Tooltips provide an easy way to add useful information without cluttering the screen with enourmass chunks of data. ExtJs has fitted a couple of elements with a default tooltip. Button, Grid.Column.Header and Window are examples of that.
But sometimes you find yourself wanting to emphasize other things like a grid, rows, grid cells, an icon or blocks of text.
There is qtip, which can be placed within the HTML code directly to provide the user with a simple tooltip. But you have to encode everything to not make the first “ or ‘ break it.
So I recommend using the tooltip class.
Basic tooltip
This will set a tooltip on any element with the CSS class “tooltip-target” that is within the the panel “this.mainPanel”.
The CSS class does not have to exist for this to work. You might however want to add an empty CSS class with a comment, just to be sure it doesn’t get cleaned out by accident by someone that stumbles upon it.
var tip = new Ext.ToolTip({ target: this.mainPanel.getEl(), //target to apply tooltip on (also scope of the search, MUST be an Ext.element) delegate: '.tooltip-target', //target the tooltip will be shown on delay: 0, //how long to hover before showing trackMouse: false, //follow the pointer while over element renderTo: document.body, //where to draw, document.body is recommended autoHide: false, //don’t hide after a while anchor: "right", //where to show the arrow on the tooltip html: "Tooltip content" //content to show });
Grid cell
To make it work on a grid, just provide a different delegate and target. This will popup when hovering a row. If you want to make it select on just some cells, make up your mind in the renderer, by adding the previously mentioned “.tooltip-target” as delegate.

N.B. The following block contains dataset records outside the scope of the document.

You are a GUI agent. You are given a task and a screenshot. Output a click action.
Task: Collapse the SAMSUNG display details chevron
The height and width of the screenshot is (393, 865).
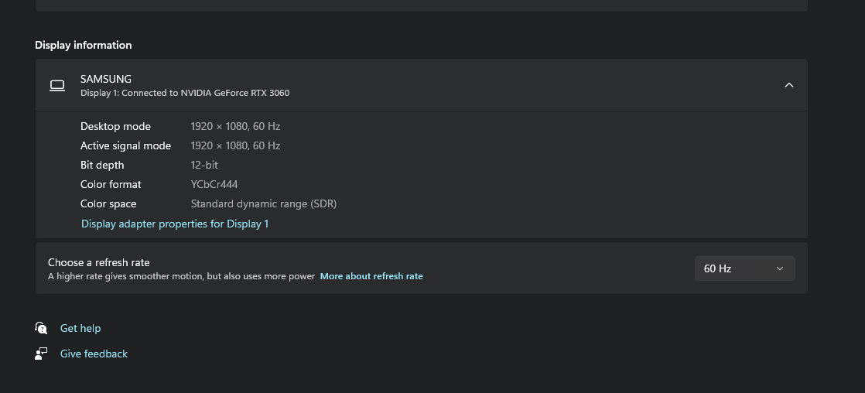(x=788, y=85)
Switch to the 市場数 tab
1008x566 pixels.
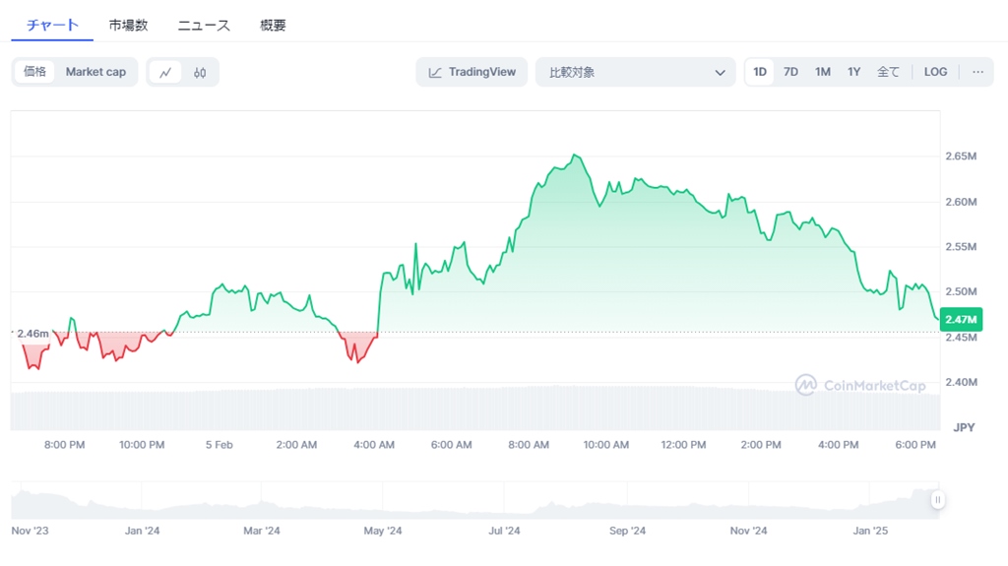[x=128, y=26]
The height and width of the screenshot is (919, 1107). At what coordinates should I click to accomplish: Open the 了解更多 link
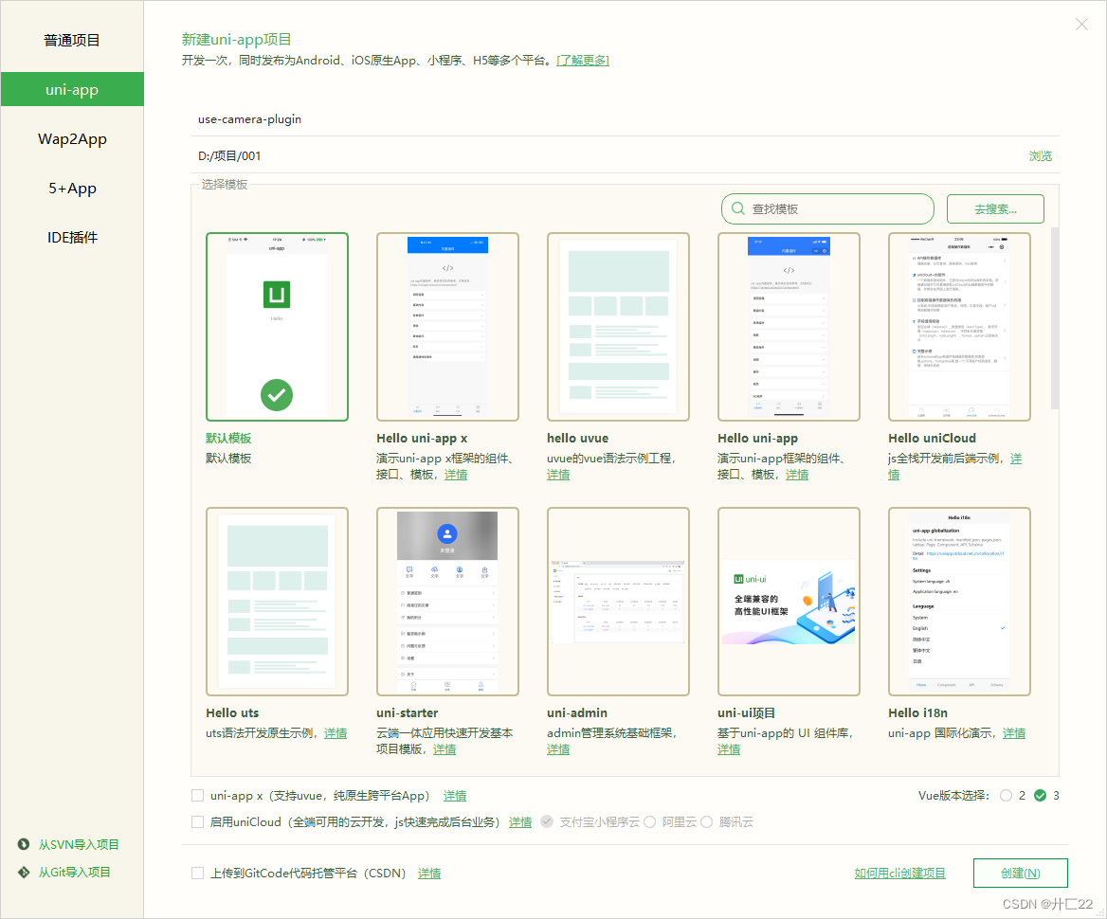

var gridTip = new Ext.ToolTip({ target: this.grid.getView().mainBody, delegate: '.x-grid3-row', renderTo: document.body, html: "Tooltip content" });
Updating the content from given element
Nice, but now I got fixed content within the tooltip, making it hard to use. You first thought might be: “I could make more CSS classes to hang other tooltips from .”
Consider that every tooltip will be activated when entering the scope of its target elements. This could create a performance hit.
Instead update the content of the tooltip with the element you just hovered over. Is most cases like with a grid the data that the element you hovered over originated from is in a store. Or more precise, inside a record.
So for a grid you could use this after creating the tooltip.
gridTip.on("beforeshow", function(tip) { //the element being hovered over var triggerElement = tip.triggerElement; //get row index var rowIndex = this.grid.getView().findRowIndex(triggerElement); //get record var record = this.grid.getStore().getAt(rowIndex); //you could also format this //or use another store to add even more information var content = record.get(“some-column”); //update the tooltip tip.body.update(content); }, this);
Update tooltip with call
As long as the function is delayed, the tooltip will not be shown. So it is a good practice to add a loading message and update the tooltip as soon as data from example an AJAX call is available.